■ **Exercise brief**
All of the records below should be retyped exactly, with no pictures included.

(Dataset entries)
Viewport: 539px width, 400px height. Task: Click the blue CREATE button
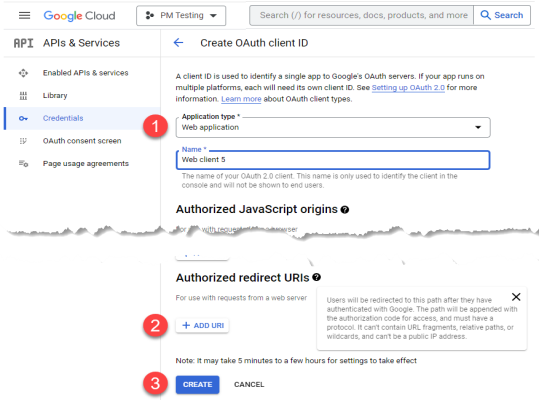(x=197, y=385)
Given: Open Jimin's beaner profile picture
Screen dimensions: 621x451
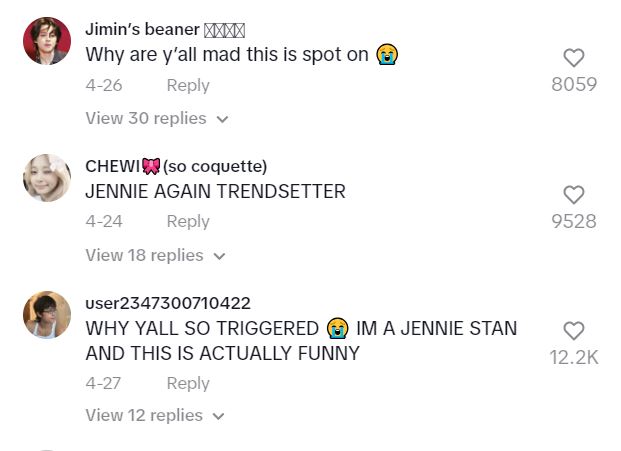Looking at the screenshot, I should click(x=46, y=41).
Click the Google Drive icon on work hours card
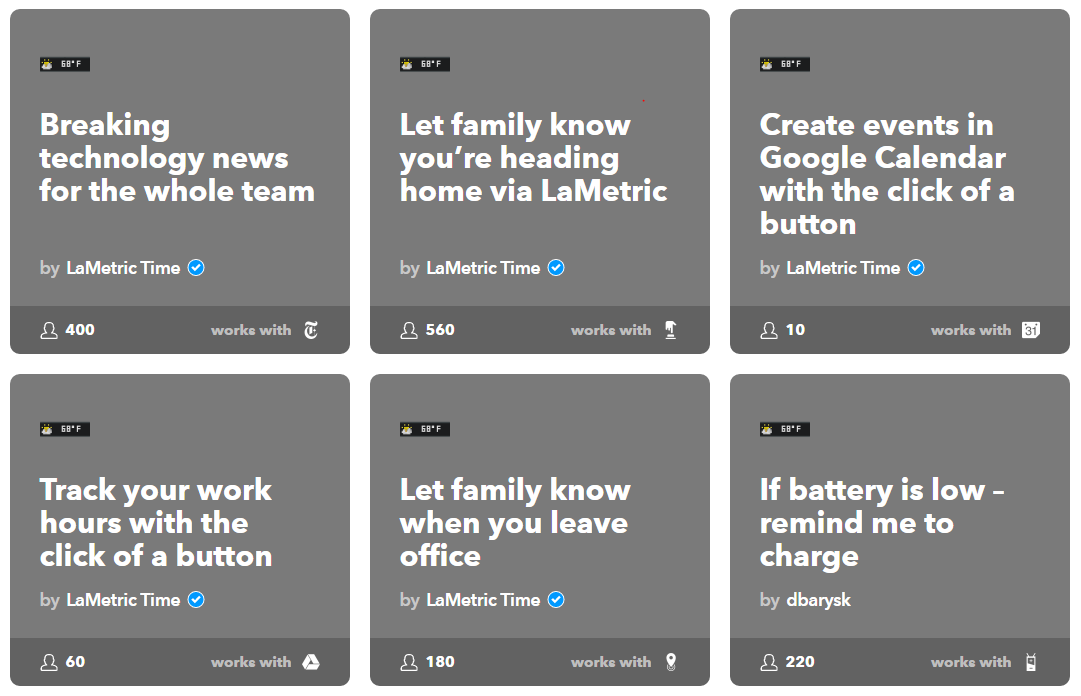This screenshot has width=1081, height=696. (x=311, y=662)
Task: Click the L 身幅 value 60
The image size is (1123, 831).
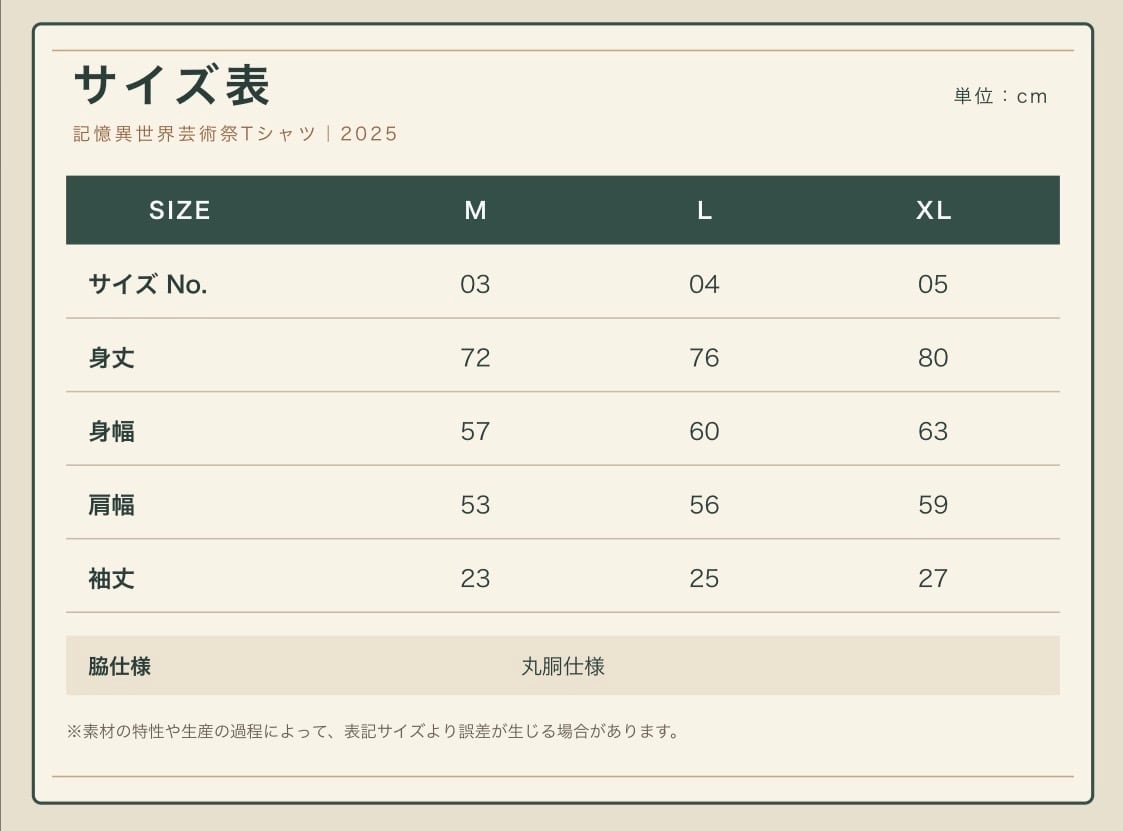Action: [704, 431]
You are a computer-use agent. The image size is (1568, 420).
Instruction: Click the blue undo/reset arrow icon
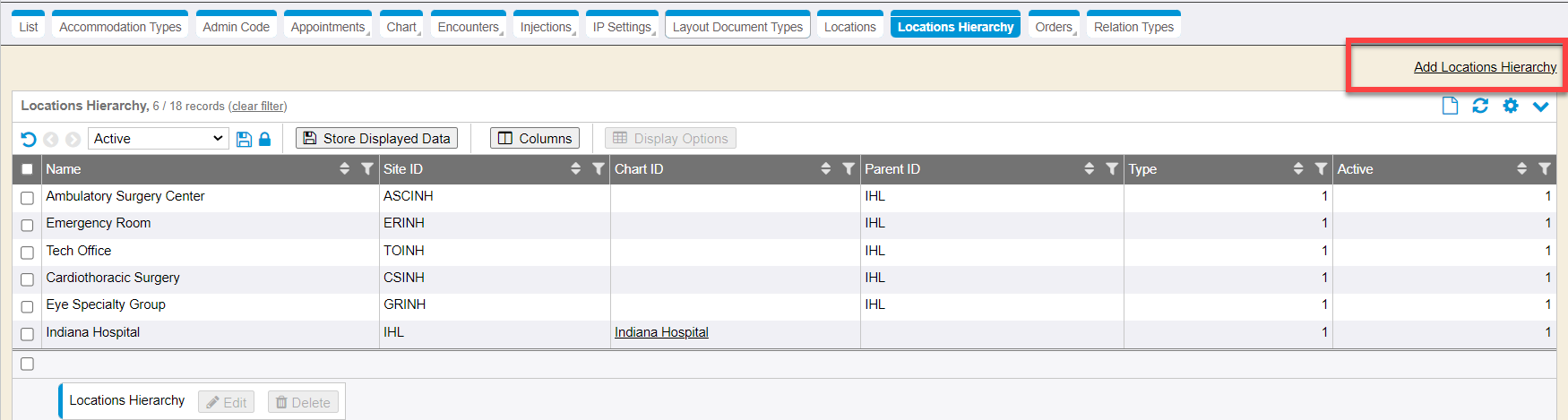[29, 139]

■ **Reply**
Viewport: 539px width, 400px height. Task: Click the blue CREATE button
(x=197, y=385)
Given: Open Jimin's beaner profile picture
Screen dimensions: 621x451
Looking at the screenshot, I should click(x=46, y=41).
Click the Google Drive icon on work hours card
This screenshot has width=1081, height=696. (x=311, y=662)
Task: Click the L 身幅 value 60
The image size is (1123, 831).
Action: [704, 431]
You are a computer-use agent. The image size is (1568, 420).
Instruction: Click the blue undo/reset arrow icon
[29, 139]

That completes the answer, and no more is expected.